• What you have to do:
Filter the items below and copy every line that contains the word "chart". Case counts, so only lines matching that exact capitalization belong in the result.

• Target position records:
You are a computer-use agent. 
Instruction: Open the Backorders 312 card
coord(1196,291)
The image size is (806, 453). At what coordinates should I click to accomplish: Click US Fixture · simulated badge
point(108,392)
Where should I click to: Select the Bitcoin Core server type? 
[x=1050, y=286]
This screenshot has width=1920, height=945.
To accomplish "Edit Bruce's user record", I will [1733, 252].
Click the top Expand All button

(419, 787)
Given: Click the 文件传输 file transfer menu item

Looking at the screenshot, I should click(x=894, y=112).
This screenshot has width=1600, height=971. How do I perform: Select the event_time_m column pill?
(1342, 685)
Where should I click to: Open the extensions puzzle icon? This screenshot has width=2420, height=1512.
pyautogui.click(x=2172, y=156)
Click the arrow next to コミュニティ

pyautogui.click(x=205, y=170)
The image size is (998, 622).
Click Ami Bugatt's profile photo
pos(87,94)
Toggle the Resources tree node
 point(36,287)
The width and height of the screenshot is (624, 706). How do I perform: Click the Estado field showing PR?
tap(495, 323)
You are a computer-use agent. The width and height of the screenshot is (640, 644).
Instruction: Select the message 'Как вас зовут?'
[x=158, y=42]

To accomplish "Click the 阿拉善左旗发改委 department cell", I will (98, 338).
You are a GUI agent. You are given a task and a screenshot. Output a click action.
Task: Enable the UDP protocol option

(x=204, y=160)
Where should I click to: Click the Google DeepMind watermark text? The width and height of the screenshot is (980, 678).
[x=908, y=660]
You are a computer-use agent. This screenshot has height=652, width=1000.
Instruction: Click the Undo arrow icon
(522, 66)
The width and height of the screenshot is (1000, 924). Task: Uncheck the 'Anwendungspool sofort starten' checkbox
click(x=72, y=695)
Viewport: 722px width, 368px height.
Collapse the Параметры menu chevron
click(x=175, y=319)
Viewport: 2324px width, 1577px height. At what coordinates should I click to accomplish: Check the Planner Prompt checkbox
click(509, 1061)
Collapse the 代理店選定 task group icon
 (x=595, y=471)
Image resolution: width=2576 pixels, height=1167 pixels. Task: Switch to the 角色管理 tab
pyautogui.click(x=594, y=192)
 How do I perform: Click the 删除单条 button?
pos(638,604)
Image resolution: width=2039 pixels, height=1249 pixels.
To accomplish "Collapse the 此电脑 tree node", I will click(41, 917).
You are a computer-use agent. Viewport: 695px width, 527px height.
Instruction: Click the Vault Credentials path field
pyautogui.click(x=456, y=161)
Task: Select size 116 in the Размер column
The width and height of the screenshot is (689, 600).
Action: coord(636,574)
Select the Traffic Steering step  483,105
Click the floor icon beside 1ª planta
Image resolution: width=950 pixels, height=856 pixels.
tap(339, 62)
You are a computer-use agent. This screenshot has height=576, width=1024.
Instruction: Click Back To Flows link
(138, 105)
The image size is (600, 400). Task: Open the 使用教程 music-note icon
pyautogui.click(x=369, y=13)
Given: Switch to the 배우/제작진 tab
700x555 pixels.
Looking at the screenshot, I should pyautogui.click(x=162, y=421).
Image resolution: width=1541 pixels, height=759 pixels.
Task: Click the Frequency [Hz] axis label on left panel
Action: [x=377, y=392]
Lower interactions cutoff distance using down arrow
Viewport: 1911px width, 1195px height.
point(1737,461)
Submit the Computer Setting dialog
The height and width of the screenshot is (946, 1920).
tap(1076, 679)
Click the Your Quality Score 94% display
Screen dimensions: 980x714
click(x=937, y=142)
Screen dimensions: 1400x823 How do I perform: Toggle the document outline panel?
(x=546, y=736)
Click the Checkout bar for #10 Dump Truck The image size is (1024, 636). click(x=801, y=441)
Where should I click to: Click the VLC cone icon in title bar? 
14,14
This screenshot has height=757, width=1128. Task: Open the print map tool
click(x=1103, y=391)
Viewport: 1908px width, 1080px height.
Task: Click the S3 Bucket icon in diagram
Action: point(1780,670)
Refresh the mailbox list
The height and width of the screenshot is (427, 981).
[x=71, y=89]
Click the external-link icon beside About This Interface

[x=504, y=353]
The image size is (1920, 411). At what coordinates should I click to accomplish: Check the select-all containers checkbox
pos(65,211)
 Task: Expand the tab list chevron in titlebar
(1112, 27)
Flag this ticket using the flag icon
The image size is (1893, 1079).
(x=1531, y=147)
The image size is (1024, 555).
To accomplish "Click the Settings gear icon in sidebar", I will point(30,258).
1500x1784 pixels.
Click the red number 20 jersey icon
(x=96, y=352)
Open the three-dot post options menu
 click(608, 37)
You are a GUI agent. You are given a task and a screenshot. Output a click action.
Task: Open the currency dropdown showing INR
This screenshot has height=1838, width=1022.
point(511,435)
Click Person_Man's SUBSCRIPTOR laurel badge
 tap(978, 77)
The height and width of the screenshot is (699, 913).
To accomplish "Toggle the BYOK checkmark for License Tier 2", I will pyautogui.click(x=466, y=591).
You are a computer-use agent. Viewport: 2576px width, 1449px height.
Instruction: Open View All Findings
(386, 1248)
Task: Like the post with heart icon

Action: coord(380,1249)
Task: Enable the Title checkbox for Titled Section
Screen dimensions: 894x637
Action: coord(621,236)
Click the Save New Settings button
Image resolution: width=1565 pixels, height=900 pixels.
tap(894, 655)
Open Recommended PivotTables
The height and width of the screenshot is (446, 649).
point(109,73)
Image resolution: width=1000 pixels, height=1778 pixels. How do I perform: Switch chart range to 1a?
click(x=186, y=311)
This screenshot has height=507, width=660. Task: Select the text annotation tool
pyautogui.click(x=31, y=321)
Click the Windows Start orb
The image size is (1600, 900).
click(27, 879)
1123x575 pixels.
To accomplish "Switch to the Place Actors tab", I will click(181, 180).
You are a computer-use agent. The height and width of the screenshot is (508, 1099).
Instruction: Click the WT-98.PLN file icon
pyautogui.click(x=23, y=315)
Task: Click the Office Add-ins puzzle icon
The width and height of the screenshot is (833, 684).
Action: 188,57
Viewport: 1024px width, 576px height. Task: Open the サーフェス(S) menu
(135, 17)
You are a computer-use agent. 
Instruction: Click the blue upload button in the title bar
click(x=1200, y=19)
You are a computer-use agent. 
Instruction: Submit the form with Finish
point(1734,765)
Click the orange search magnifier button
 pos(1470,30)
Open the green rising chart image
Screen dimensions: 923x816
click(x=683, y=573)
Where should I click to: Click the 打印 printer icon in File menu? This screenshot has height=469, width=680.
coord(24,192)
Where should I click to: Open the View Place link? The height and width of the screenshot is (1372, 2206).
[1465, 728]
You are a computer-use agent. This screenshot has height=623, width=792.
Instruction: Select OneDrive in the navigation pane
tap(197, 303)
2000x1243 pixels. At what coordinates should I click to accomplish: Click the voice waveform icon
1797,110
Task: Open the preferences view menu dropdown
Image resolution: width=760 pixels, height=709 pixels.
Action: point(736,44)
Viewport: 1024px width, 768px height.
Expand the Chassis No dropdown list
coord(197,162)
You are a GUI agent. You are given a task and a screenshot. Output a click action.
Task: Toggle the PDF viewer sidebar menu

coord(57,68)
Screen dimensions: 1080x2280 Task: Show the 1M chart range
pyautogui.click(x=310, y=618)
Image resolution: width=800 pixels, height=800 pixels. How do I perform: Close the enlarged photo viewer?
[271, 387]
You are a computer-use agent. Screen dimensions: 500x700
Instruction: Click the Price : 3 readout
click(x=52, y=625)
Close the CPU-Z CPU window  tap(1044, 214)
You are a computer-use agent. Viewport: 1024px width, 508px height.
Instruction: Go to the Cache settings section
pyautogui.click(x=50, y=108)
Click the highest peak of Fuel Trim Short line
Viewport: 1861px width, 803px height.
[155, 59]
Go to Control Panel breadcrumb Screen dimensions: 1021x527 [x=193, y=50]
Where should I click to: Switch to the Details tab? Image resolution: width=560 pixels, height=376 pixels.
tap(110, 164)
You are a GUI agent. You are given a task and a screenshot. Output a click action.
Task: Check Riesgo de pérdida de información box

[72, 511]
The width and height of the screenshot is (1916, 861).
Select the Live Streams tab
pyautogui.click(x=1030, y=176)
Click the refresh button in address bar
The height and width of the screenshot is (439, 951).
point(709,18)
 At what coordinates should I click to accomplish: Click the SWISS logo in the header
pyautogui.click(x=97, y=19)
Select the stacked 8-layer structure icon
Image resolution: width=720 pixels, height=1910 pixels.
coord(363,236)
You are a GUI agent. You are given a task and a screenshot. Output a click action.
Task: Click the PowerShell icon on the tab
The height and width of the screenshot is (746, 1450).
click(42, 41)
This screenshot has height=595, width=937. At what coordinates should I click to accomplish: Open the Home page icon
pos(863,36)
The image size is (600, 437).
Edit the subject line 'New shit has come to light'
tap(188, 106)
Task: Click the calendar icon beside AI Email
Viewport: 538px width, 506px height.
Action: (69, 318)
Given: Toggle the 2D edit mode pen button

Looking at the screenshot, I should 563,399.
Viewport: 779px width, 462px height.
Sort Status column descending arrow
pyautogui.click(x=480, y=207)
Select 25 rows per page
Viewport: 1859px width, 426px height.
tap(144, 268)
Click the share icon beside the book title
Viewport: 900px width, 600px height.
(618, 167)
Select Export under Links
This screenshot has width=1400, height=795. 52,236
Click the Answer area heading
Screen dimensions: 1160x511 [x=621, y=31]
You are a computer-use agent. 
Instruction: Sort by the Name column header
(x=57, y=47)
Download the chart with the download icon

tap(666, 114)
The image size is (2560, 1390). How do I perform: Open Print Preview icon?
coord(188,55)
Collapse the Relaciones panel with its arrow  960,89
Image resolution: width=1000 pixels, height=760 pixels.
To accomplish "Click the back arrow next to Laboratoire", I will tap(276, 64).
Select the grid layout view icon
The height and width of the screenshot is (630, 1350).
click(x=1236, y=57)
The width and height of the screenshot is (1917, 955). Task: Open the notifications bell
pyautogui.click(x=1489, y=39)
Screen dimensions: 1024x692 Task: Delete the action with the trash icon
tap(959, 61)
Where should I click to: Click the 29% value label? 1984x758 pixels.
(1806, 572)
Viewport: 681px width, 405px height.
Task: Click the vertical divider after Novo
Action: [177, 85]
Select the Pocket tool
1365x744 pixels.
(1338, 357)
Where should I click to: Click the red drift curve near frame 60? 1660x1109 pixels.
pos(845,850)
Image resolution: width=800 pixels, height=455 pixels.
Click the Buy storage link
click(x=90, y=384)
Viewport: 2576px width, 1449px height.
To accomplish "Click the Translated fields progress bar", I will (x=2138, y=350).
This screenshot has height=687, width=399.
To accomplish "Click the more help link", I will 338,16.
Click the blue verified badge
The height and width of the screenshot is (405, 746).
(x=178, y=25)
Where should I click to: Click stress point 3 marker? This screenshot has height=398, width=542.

• In response:
Image resolution: width=1000 pixels, height=1778 pixels. How do I perform: Switch chart range to 1a?
Open the green rising chart image
Screen dimensions: 1080x2280 Task: Show the 1M chart range
Download the chart with the download icon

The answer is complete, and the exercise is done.